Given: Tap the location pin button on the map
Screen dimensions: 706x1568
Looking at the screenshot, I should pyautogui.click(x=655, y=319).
---
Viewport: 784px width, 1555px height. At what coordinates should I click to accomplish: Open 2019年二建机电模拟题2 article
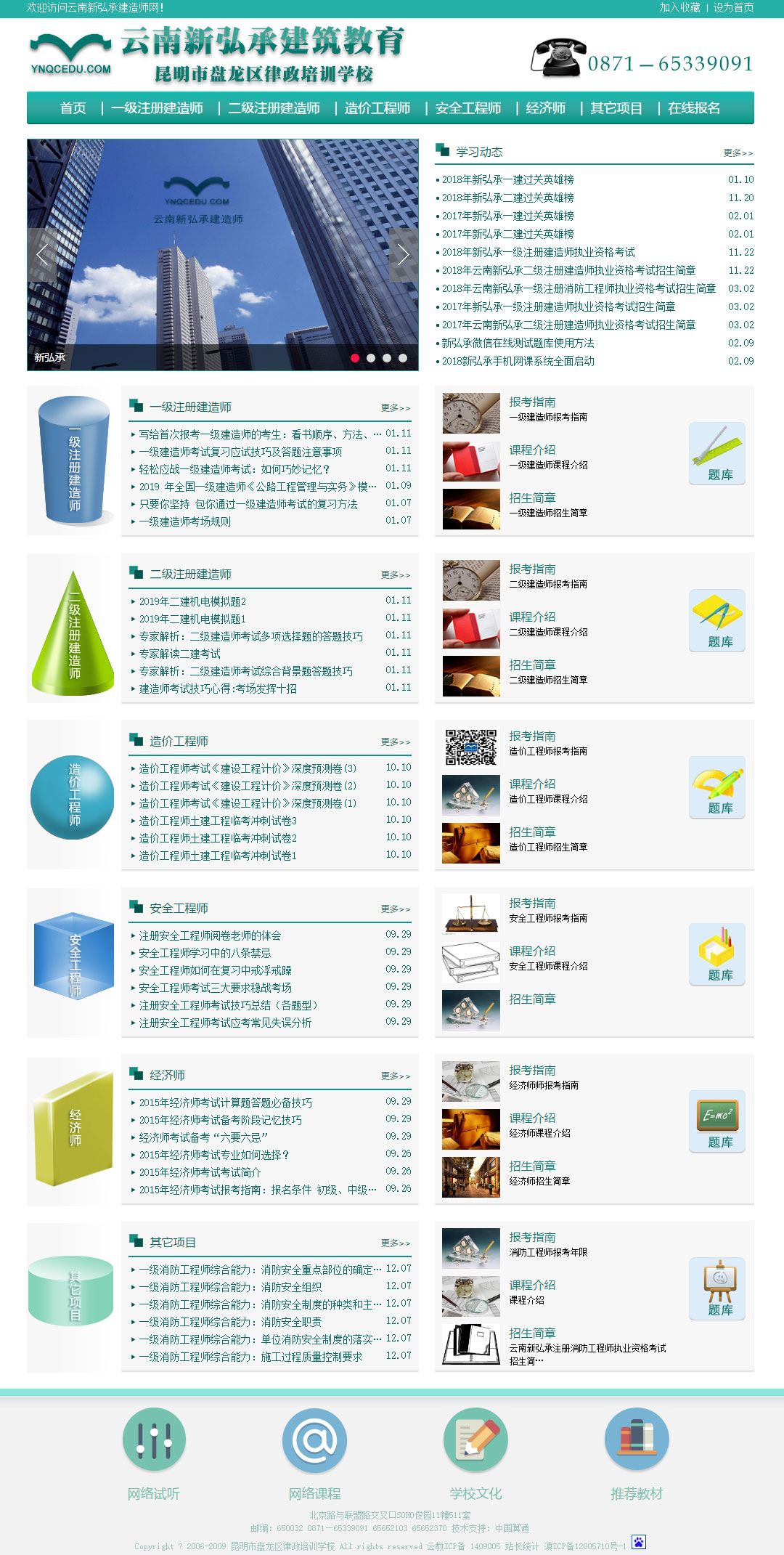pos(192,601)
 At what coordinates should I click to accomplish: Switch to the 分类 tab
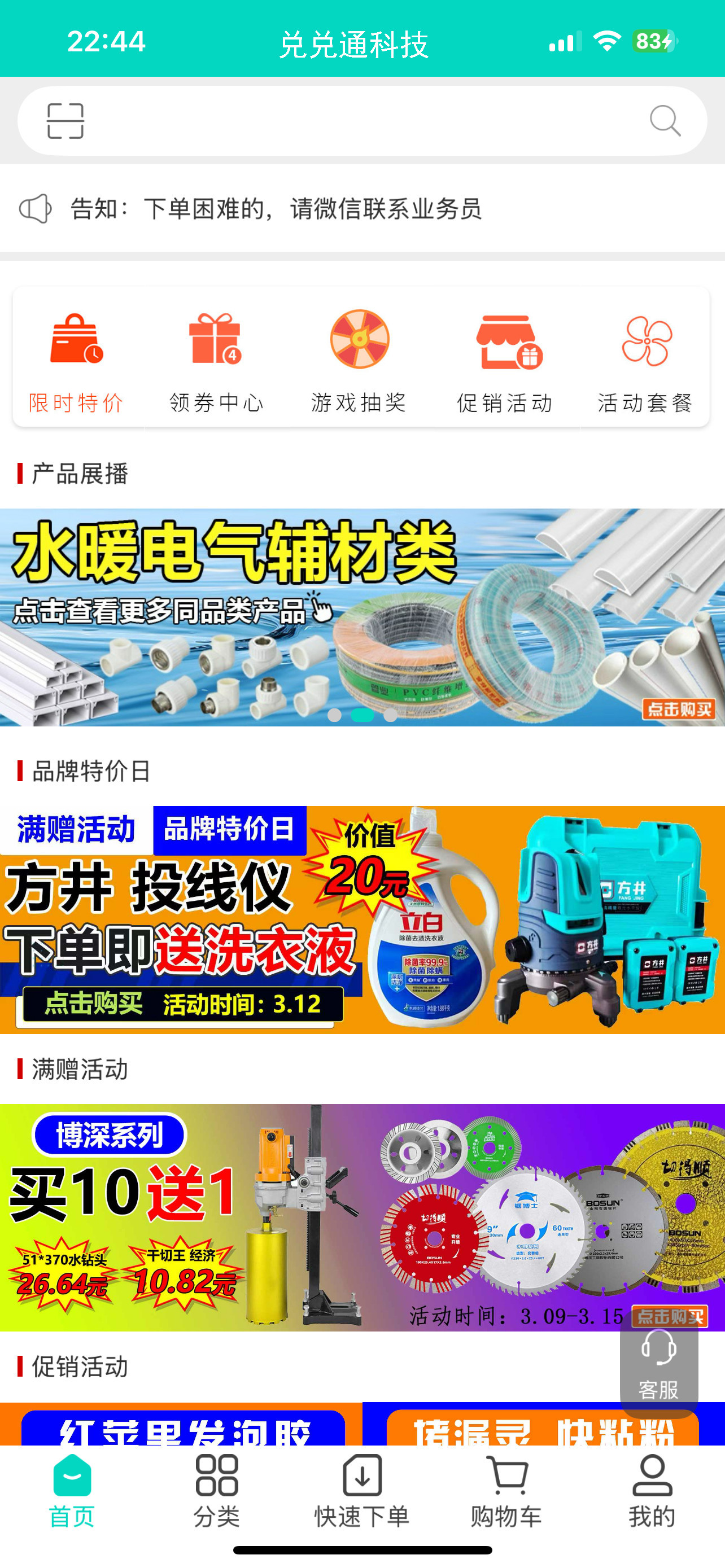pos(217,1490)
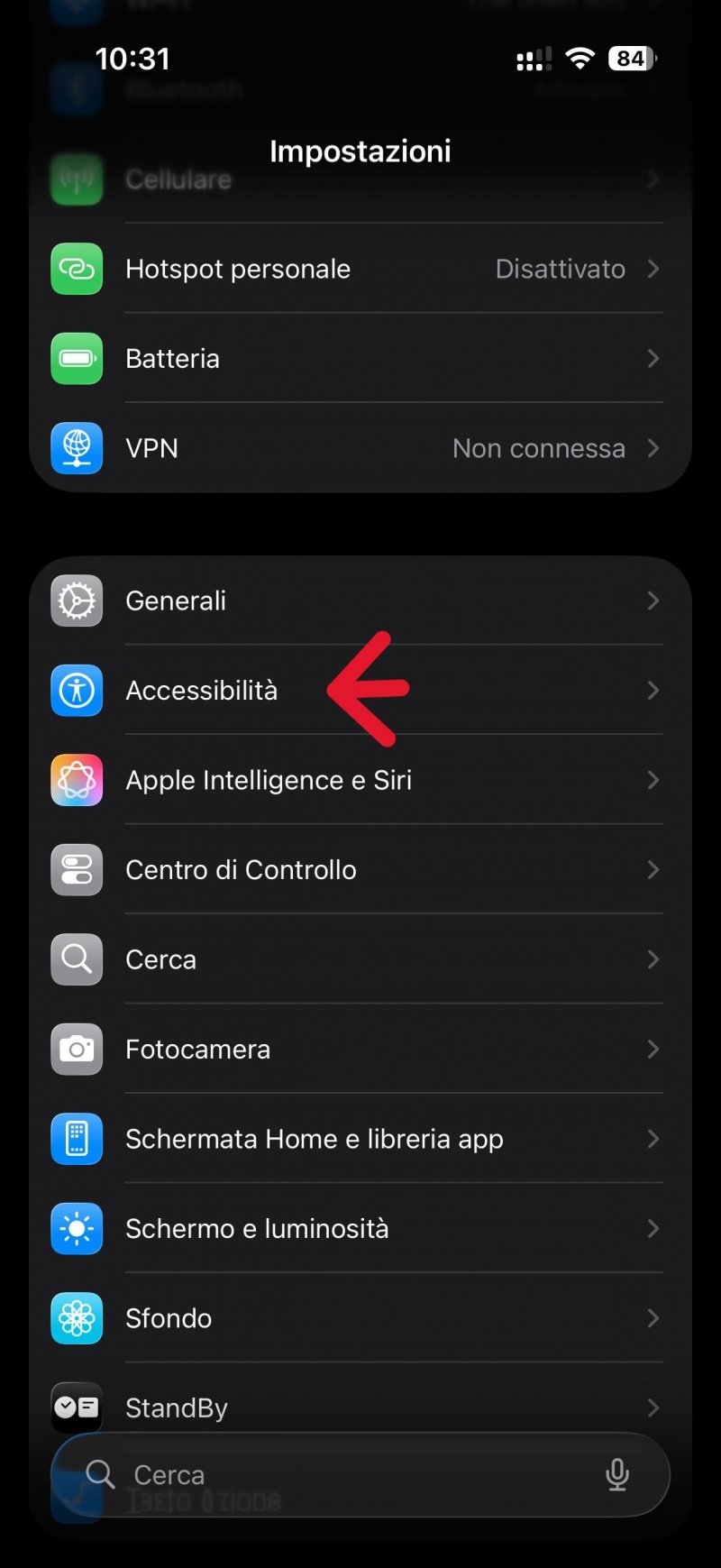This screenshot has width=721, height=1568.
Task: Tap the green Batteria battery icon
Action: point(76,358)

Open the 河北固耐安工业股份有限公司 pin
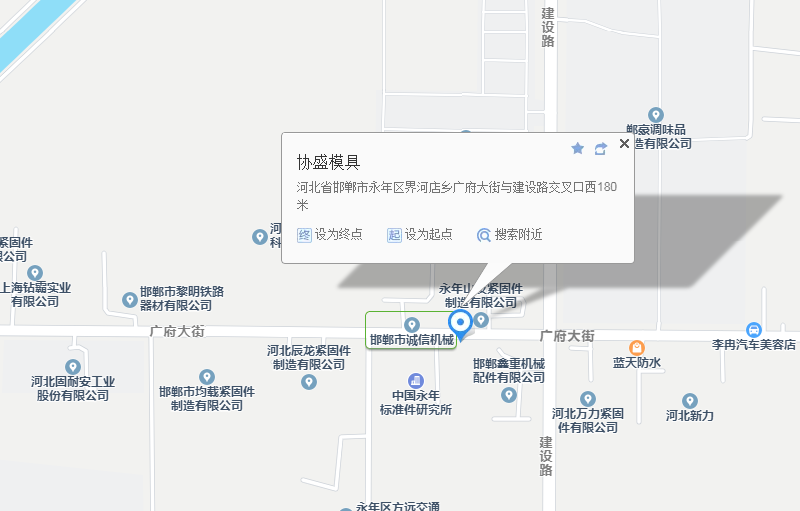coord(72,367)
* * *
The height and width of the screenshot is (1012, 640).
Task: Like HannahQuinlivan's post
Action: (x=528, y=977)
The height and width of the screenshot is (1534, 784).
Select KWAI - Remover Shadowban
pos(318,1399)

__What the task asks__: Switch "pin" to "marker" in the stretch from the line containing "At what coordinates should I click to accomplish: Switch" through the line containing "coord(72,367)", and write those lines out again with nothing else changed. Leave the pictures out of your answer.

__The solution__:
 At what coordinates should I click to accomplish: Switch to the 分类 tab
pos(217,1490)
This screenshot has width=721, height=1568.
Task: Tap the green Batteria battery icon
Action: point(76,358)

Open the 河北固耐安工业股份有限公司 marker
coord(72,367)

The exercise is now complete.